Rewrite the stretch of records from the line containing "Screen dimensions: 1568x538" through the line containing "click(x=39, y=322)", changing "Remove" to "Delete" and keeping everything else the same. Leave the pictures out of your answer.

RECORDED INFORMATION =>
(begin)
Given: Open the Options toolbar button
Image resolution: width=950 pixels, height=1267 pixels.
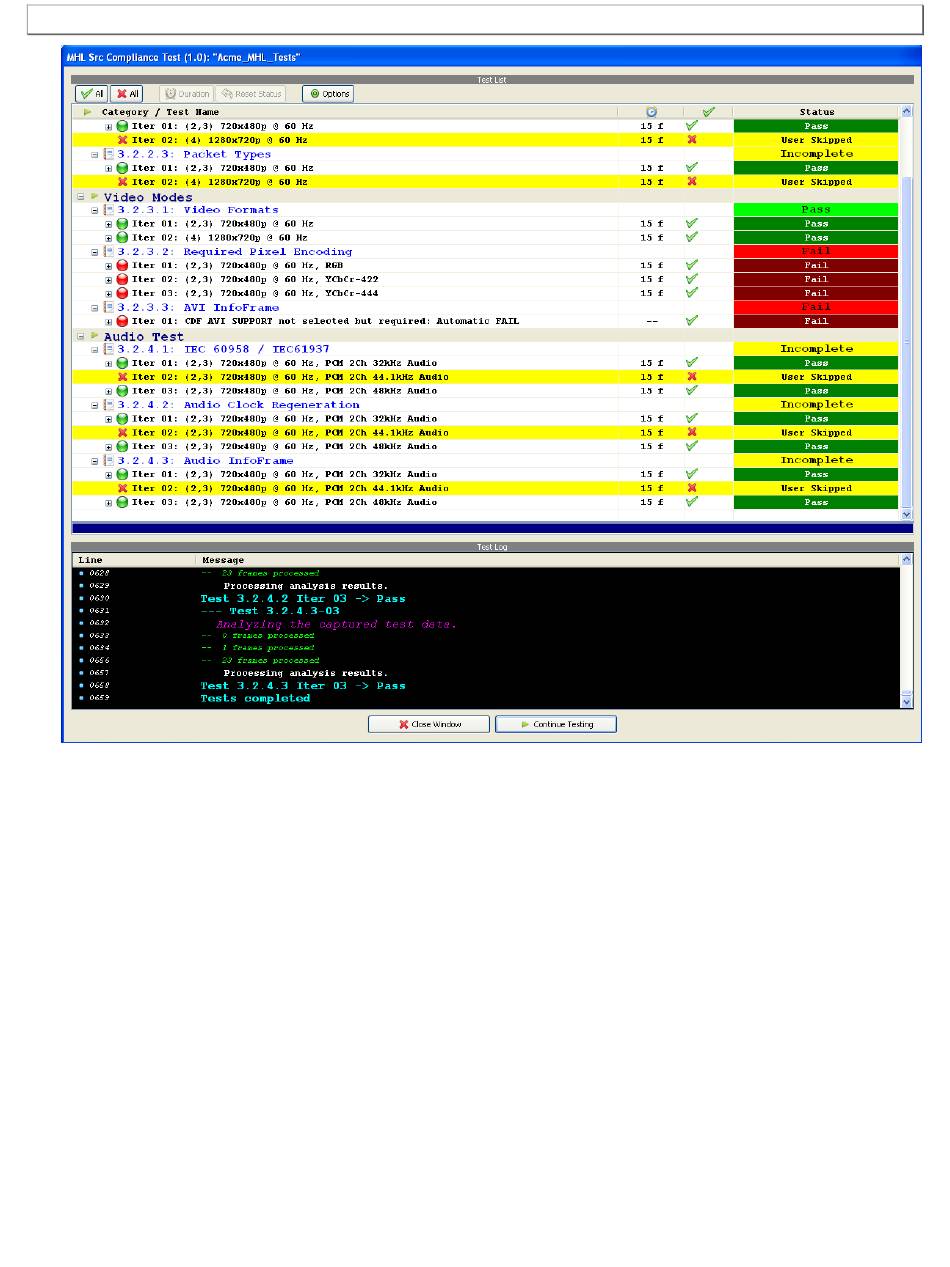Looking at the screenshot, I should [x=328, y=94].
(end)
(begin)
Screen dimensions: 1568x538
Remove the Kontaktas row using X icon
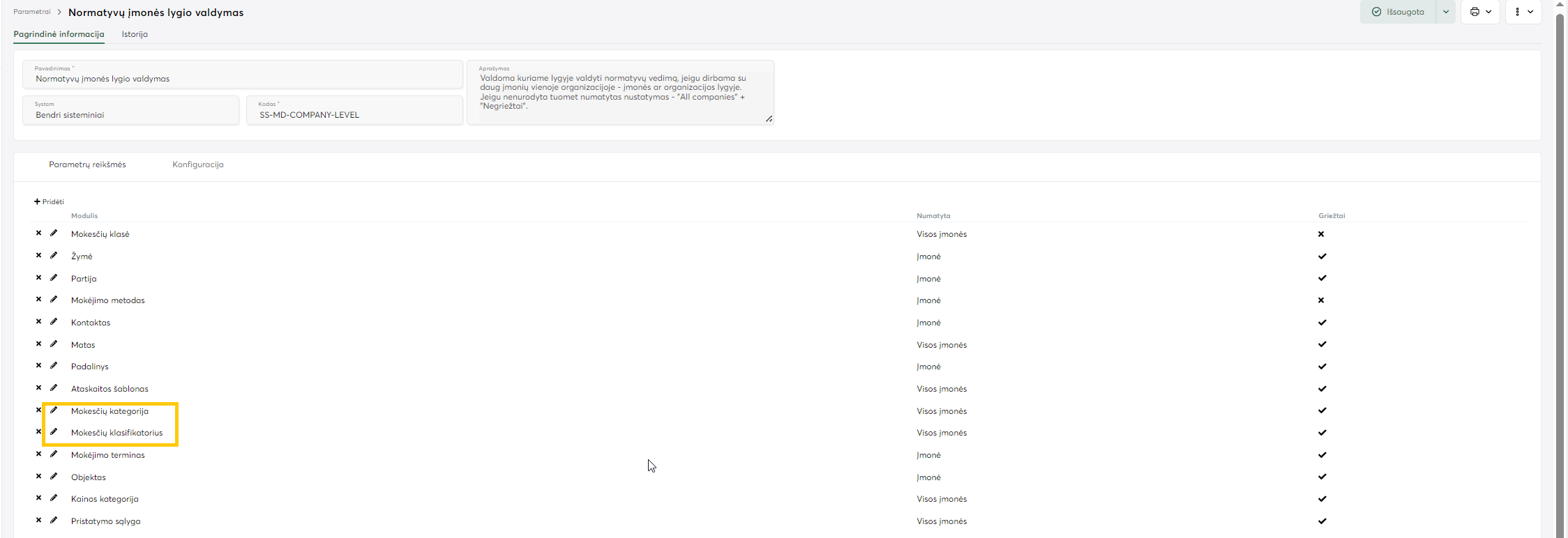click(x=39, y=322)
(end)
RESPONSE TO THIS TASK =>
Screen dimensions: 1568x538
Delete the Kontaktas row using X icon
click(x=39, y=322)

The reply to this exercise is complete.